You must consider all the different kinds of data inside your company and ask how they can potentially fail.

Once this is documented you can begin to build a strategy. In this documented strategy, you need to identify failure points. Failures like:

  • User error
  • Data corruption
  • Media failure
  • Complete loss of servers or a data center
  • Time frame from failure to resuming normal operations

Each potential failure will require you to impose different tactics as a part of your backup and recovery strategy. As you craft a plan to overcome potential pitfalls, as well as your strategy, you need to ask yourself these additional questions:

  • If a server failed, a disk failed, or something was destroyed through some sort of catastrophe, how would we recover the lost files?
  • How would we work through the loss of data files, control files, and redo logs?
  • One of the most important parts of a disaster recovery and data protection plan is Recovery Time Objective (RTO). Have you determined how quickly you NEED to have your systems up and running?
  • If an error occurs because of an end-user, or because of a specific application, and some sort of loss of data happens, what’s the process to recover that data?
  • Would you be able to determine the cause of an error and then prevent it from repeating?
  • If there’s ever an issue causing damage to your data center, what’s your plan to recover?
  • How would you recover your system, how long would this task take, and how have you tested your process to flush out any roadblocks?
  • Who are the key team members or resources involved? If something happened to you or the key point person inside your business, could someone else recover it?
  • Do you have your recovery processes documented, or even automated?

With these issues and questions answered, you can now choose how you can stave off any confusion when an unforeseen issues actually does happen.

Overlooked details for successful recovery.

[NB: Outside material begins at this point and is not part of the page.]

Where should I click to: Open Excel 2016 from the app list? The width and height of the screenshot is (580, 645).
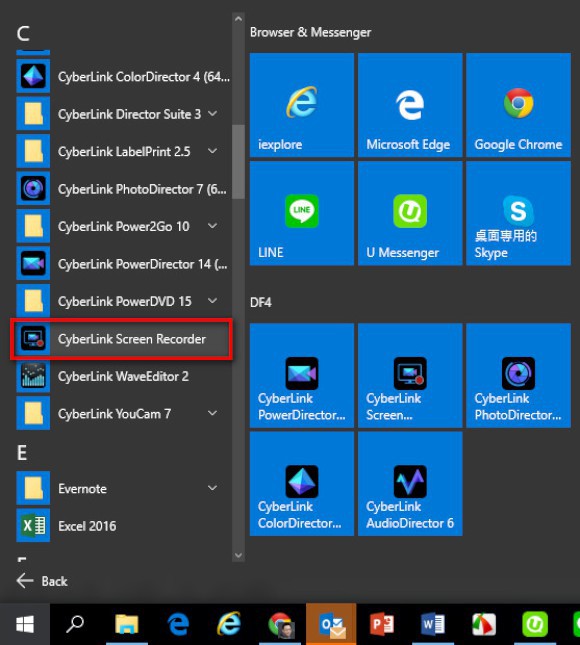click(x=123, y=526)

Other items to look at when crafting your requirements documentation as a part of your backup strategy are:

  • What’s your recovery software situation?
  • Are you using the off-the-shelf solution that may not help you when configuring or reinstalling your data, or do you have a proven tool?
  • Do you have an automated process to backup files, including deleted portions of backups and archived logs?
  • Do you have a tool that provides reporting on activities, backup activities, and reporting that can validate that your available backups can be used to recover your system.

Once you decide which functions are important to you and your IT department, then you can move forward with your backup strategy with answers for overcoming plausible scenarios.

Trust, but still test.

Now that you feel you’ve got your plan in place, complete with documentation and requirements, you need to test your process.

Why?

Because, while doing a test is hard, going through an actual disaster and not having a plan that’s been battle-tested is harder.
Data recovery plans are complex. Even in a small business, there are intricate, interrelated technologies to consider and support. The ultimate goal is for your company to be up and running. Constant changes inside your organization like staffing shifts, technology upgrades, and new applications require periodic plan validation to make sure the recovery plan goes smoothly.

Without this validation, or test, a business can’t effectively demonstrate that the documented set of plans will actually work to sustain and support critical business functions when in the thick of a disaster.

Periodic disaster recovery exercises are also often times required in regulated industries, like banking, credit unions, financial institutions, and healthcare. Having your backup strategy tested may not just be some fleeting notion, but a requirement to stay in business.

Challenges with testing your BDR plan.

An end-to-end disaster recovery exercise takes into account all relevant data across the entire business system.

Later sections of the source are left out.